* _Description of the task_
Could you retype the lines of the listing word for word, starting at the line that contains "Where should I" and ending at the end of the listing, leaving out the pictures?
.....
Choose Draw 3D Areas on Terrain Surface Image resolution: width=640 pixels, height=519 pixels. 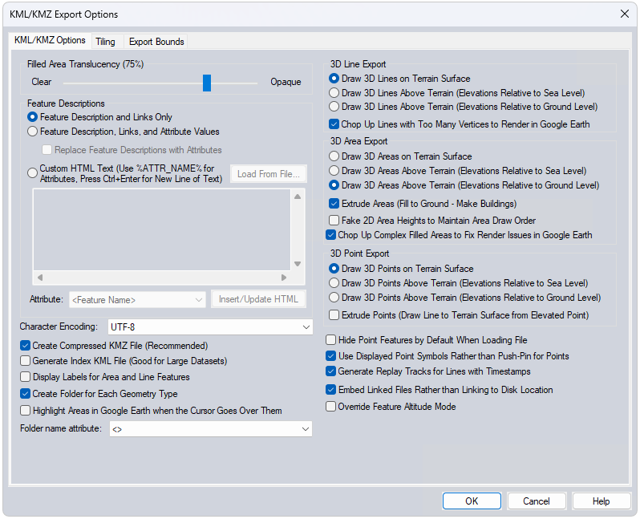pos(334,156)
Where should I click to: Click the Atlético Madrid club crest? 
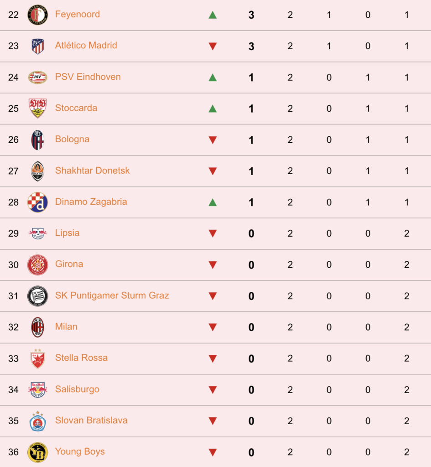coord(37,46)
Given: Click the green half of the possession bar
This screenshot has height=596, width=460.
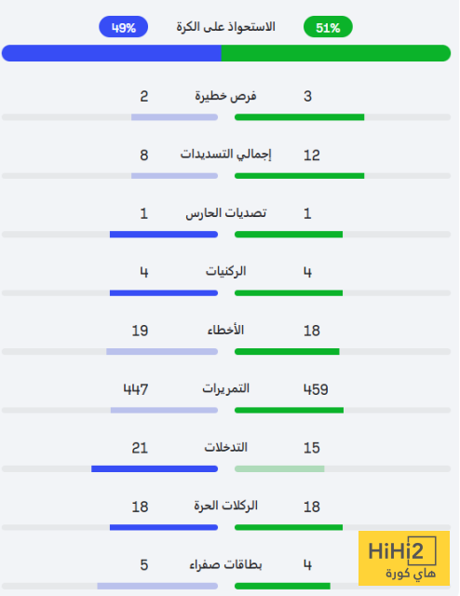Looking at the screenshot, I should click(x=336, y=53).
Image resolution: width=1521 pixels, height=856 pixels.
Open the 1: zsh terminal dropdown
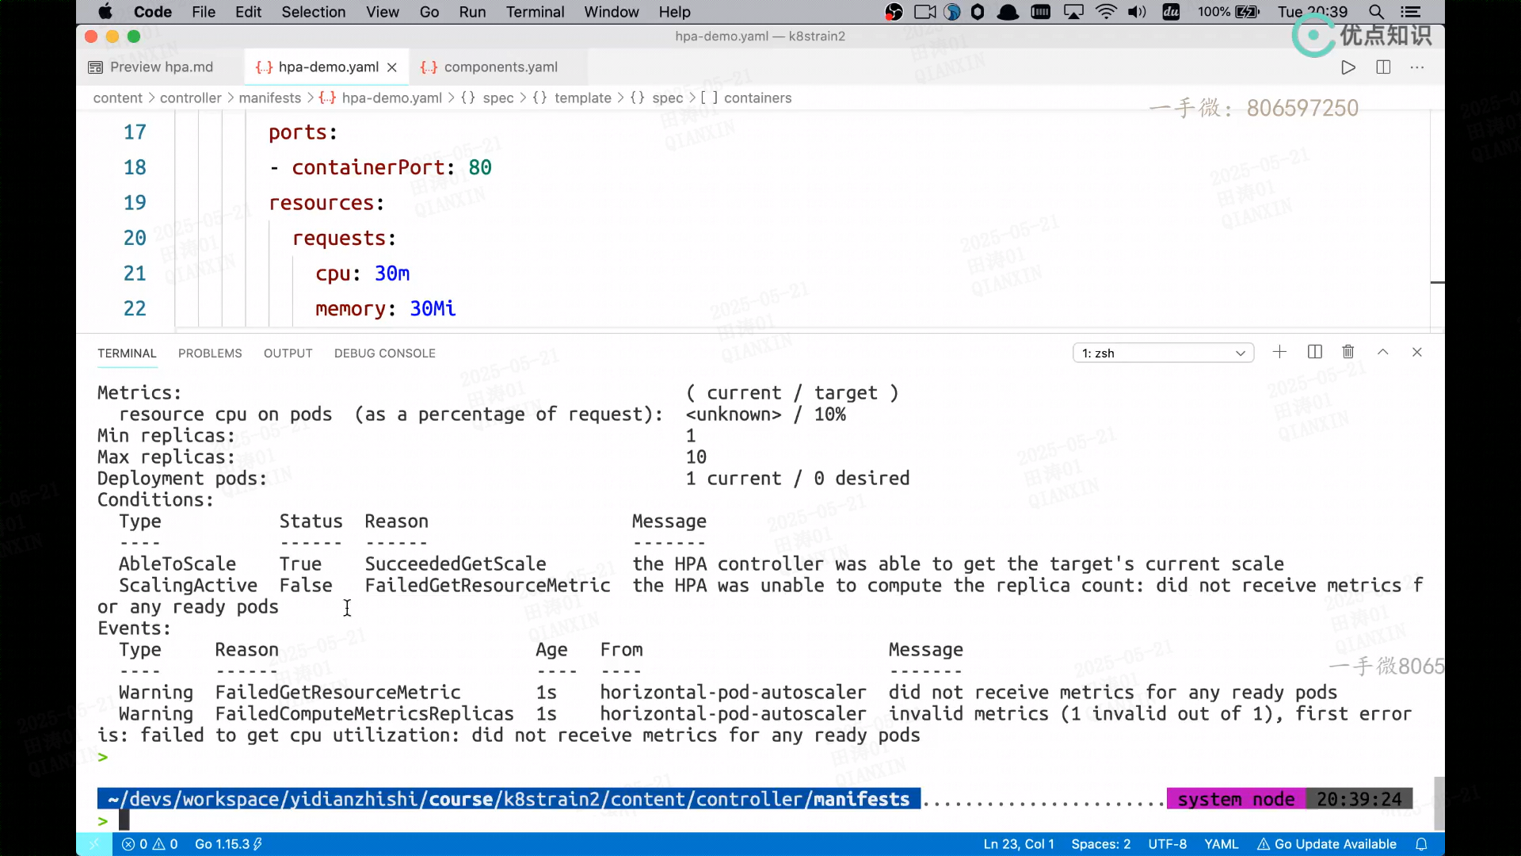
.....
* _Complete response_
Where should I click to: Click the Atlético Madrid club crest? 
coord(37,46)
Given: Click the green half of the possession bar
This screenshot has height=596, width=460.
Looking at the screenshot, I should click(x=336, y=53).
Image resolution: width=1521 pixels, height=856 pixels.
Open the 1: zsh terminal dropdown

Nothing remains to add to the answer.